Fall makeup trends tend to show up in two flavors: the ones that live exclusively on editorial sets, and the ones that actually work in real life. This year's lineup has more of the second type than usual.
Here's an honest breakdown of five trends making the rounds — what they look like in practice, who they flatter, and how to try them without needing a makeup artist on call.
Rich berry lips
This one gets a reputation for being bold, but it's more wearable than it sounds. Berry lips — think deep plum, wine, blackberry — work because the depth gives you a put-together look without requiring any other effort. You can wear them with bare skin and mascara and look completely intentional.
The key to making berry lips look modern rather than gothic is the finish. Matte berry reads heavy and stark; satin or sheer finishes make the same shade softer and more everyday. Look for a berry tint or a buildable lip oil as a starting point — you get the color dimension without the precision required by a full deep lip.
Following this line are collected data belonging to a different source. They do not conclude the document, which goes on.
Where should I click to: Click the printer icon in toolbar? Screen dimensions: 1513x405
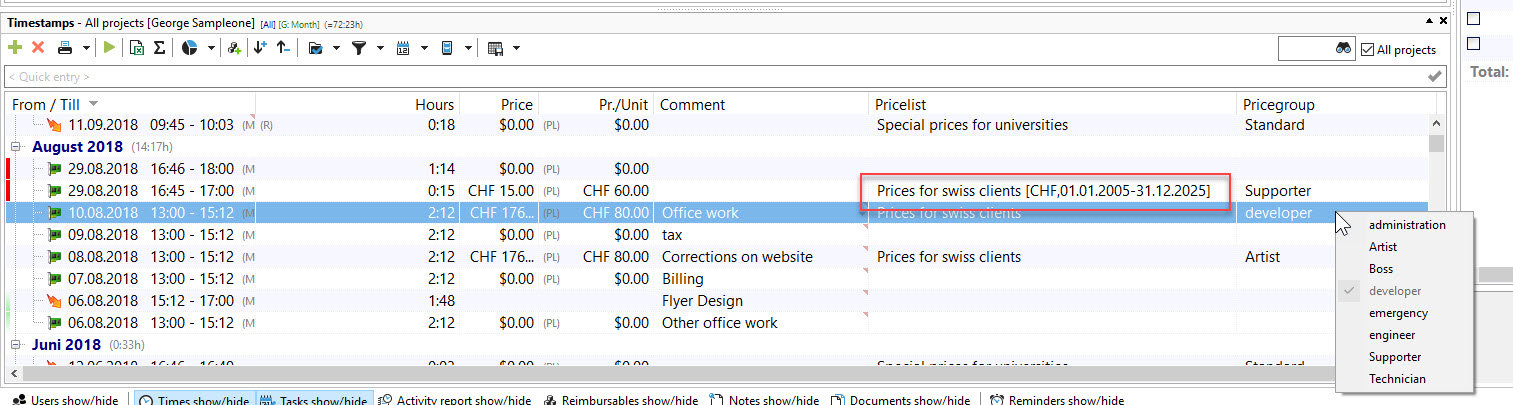65,48
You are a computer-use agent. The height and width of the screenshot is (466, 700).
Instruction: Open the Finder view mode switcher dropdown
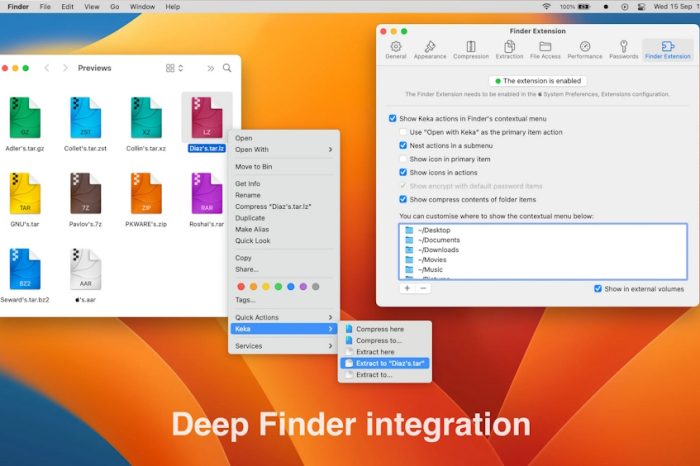(x=174, y=68)
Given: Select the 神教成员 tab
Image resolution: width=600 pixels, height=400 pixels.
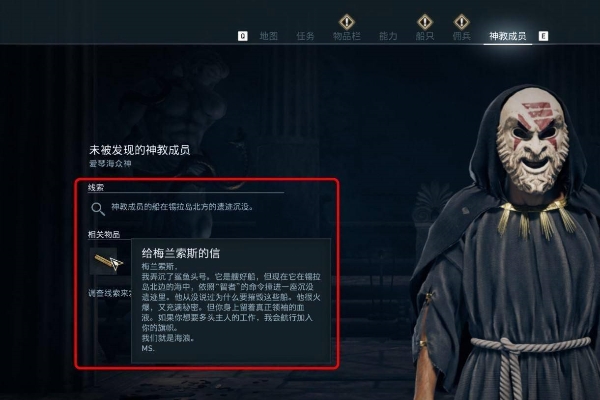Looking at the screenshot, I should [507, 36].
Who it works for: deep berry shades are particularly flattering on medium to deep skin tones, where the contrast is richer. On fair skin, lean toward raspberry-berry rather than blackberry to avoid washing out. Pair with a clean, flushed cheek and no eye makeup, or keep the eye to a simple coat of mascara.
Warm brown smoky eye
If you've been avoiding smoky eyes because black always looks harsh or raccoon-adjacent, the warm brown smoky eye is worth trying. It uses the same blending technique but with softer, more flattering pigments — chocolate, cognac, chestnut — that complement virtually every eye color and skin tone better than black does.
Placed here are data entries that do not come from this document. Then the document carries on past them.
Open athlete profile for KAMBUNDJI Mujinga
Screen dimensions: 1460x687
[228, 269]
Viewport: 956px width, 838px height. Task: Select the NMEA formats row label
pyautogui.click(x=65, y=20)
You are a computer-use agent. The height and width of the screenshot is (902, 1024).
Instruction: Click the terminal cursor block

Start with a matte warm brown in your crease and blend in circular motions until there's no hard edge. Add a slightly deeper brown to the outer corner in a V shape, then blend again. A shimmery bronze or copper on the lid provides contrast without sharpness. No liner required — the shadow does the definition work.
"Brown smoky eyes are more universally flattering than black because they work with your skin's natural warmth rather than against it," says makeup artist and educator Rae Morris. "They also photograph beautifully, which is part of why we're seeing them everywhere."
Pair with a nude or barely-there lip. This is a one-statement-at-a-time look.
Glossy lids
Glossy lids look complicated and are actually very easy — easier than powder eyeshadow. Apply a sheer, non-sticky gloss (many brands now make lid-specific glosses; you can also use a clear balm in a pinch) directly to your lids, layered over a neutral shadow base. The base gives you the color dimension; the gloss gives you the light-catching finish.
This trend is best in low-stakes, low-sweat settings. High humidity and glossy lids do not cooperate. In the office, an evening out, or anywhere you won't be running a 5K — perfect.
Who it works for: glossy lids tend to emphasize lid space, so they're particularly flattering on people with more prominent lids. On a hooded eye, they can draw attention to where the lid disappears under the brow bone. Try a demi-gloss instead — a sheer shimmery shadow rather than a literal gloss — for a similar effect that's more adaptable.
Blush placement shift
The blush trend has moved. It's no longer swept along the cheekbones and temples in a long streak — it's placed higher, in a tight spot right on the top of the cheekbone, almost under the outer corner of the eye. This placement creates a lifted, lit-from-within look.
The easiest way to try it: smile, find where your cheekbone peaks, and apply blush just above that point rather than through it. Blend upward rather than back toward your ear. A powder blush with a light hand and a fluffy brush gives you the most control. Start light — this placement is more visible than the swept technique, and sheerness is the point.
Skin tone note: warm peachy blushes flatter olive and warm skin; cool rose and berry tones suit cooler and fair complexions. If you've been using the same blush for years and not loving it, it might be the shade, not the technique.
Skin-first approach
The clearest shift in fall makeup isn't a color trend — it's a texture trend. Heavy foundation is out. Skin is in.
The skin-first approach starts with a tinted moisturizer or skin tint (not even a light foundation — genuinely a moisturizer with pigment), applied with your fingers for the most natural finish. Add concealer only where you actually need it: under the eyes, around the nose, any spots. Set with the lightest possible translucent powder, only where you go shiny.
The result is skin that looks like skin, only more even. Pores, texture, and subtle variation are visible, which is exactly the point — it reads as low-effort in the best way.
This approach does the least work for you if your skin needs significant coverage. For those days, a skin tint layered with light concealer and a setting spray creates coverage that still looks like skin. The key is keeping everything sheer and patting rather than rubbing.
Every one of these trends has a practical entry point. You don't need new products for all of them — the warm brown smoky eye can happen with three shades already in your palette, and the skin-first approach might just mean reaching for your tinted moisturizer instead of your foundation three days a week. Start there.